Community leaders in a remote Aboriginal community in Central Australia have limited the sale of petrol over Christmas to stop people leaving town and bringing in alcohol.
Residents of the community of Papunya, 240 kilometres north-west of Alice Springs, can only buy up to $20 worth of fuel at a time.
At $2.20 a litre, that equates to just over nine litres.
Community leaders have implemented the fuel restriction in an effort to stop “grog running” and drug trafficking in the community, but not everyone supports the idea.
It’s a controversial initiative but was needed to stop the problem before it got “too out of control”, said Papunya coordinator for MacDonnell Regional Council, Clint Healey.
“We’re trying to stop the grog running that’s been coming into the community, it’s getting a bit out of hand,” he said.
“You used to see bottles outside the community, but now you’re seeing empty wine bottles in front yards of houses.
“They end up going into town [Alice Springs], getting on the grog, they end up in jail or lost, so the best thing we’re trying to do is keep our local people in communities.
“They bring alcohol back into the community and it causes a lot of domestic violence and we want to stop that because the children are seeing stuff they think is normal.”
Mr Healey said there were alternative transport options available for people who needed to travel to Alice Springs for medical or other valid reasons.
“We’ve got the bush bus services that run out here if they need medical, the clinic organises to get them on the bush bus and bring them back in and out of town,” he said.
“And there’s always a reason we can get them more fuel if they’ve got a genuine reason.”
But with regular activities and services closing over the festive season, there is not a lot to do in Papunya, and that’s often when the trouble starts.
It’s also the time of year when community members want to travel to neighbouring communities or interstate to visit families.
The decision to limit fuel sales was made in consultation with community leaders and traditional owners, police, the church pastor, and the shire council, said community leader Sammy Butcher said.
It will be in place for the duration of the Christmas holidays.
“Twenty dollars is saving lives,” he said.
“We just want to make sure that people feel safe to go around the community… we’re trying to help people have a good holiday.
“During Christmas time, you’ll always hear about bad accidents, people cry, sorry business.”
Mr Butcher said it was not the first time Papunya had limited the amount of fuel people could buy, and he believed it was effective.

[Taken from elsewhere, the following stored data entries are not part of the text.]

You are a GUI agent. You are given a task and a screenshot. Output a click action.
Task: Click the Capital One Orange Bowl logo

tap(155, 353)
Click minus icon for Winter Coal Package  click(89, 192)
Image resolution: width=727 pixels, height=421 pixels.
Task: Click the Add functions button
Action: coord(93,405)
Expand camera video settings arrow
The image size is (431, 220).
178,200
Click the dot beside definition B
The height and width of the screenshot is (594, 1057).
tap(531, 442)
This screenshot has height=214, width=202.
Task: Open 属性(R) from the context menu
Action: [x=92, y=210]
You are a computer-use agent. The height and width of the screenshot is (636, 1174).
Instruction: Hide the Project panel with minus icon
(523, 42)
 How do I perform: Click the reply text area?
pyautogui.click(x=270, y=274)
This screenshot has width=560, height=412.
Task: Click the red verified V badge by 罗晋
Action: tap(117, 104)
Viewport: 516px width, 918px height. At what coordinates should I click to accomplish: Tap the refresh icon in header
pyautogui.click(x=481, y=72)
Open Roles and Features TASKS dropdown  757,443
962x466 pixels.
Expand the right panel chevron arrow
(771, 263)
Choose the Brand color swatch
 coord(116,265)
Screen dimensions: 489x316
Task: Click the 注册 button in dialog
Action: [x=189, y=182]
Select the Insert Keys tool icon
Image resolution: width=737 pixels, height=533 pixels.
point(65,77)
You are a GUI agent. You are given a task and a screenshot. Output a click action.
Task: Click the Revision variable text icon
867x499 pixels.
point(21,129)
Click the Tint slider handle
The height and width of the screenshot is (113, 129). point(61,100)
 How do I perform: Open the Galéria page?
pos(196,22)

The community pastor, Graham Boulson, said he also supported the move.
“I see people in the community doing a lot of bad things like grog, ganja, and all [that] stuff,” he said.
“Families and children, they have no food.
“I see that this way works OK, making safe, better than them going into town somewhere and making trouble.”
But Mr Healey noted that not everyone in the community supported the idea.
“It’s a little bit unfair in some ways if people want to get into town to do shopping,” he said.
“And people who aren’t doing the wrong thing, it’s punishing them as well, which is not really right.
“But our main concern is the grog running and the welfare of the children and the women.”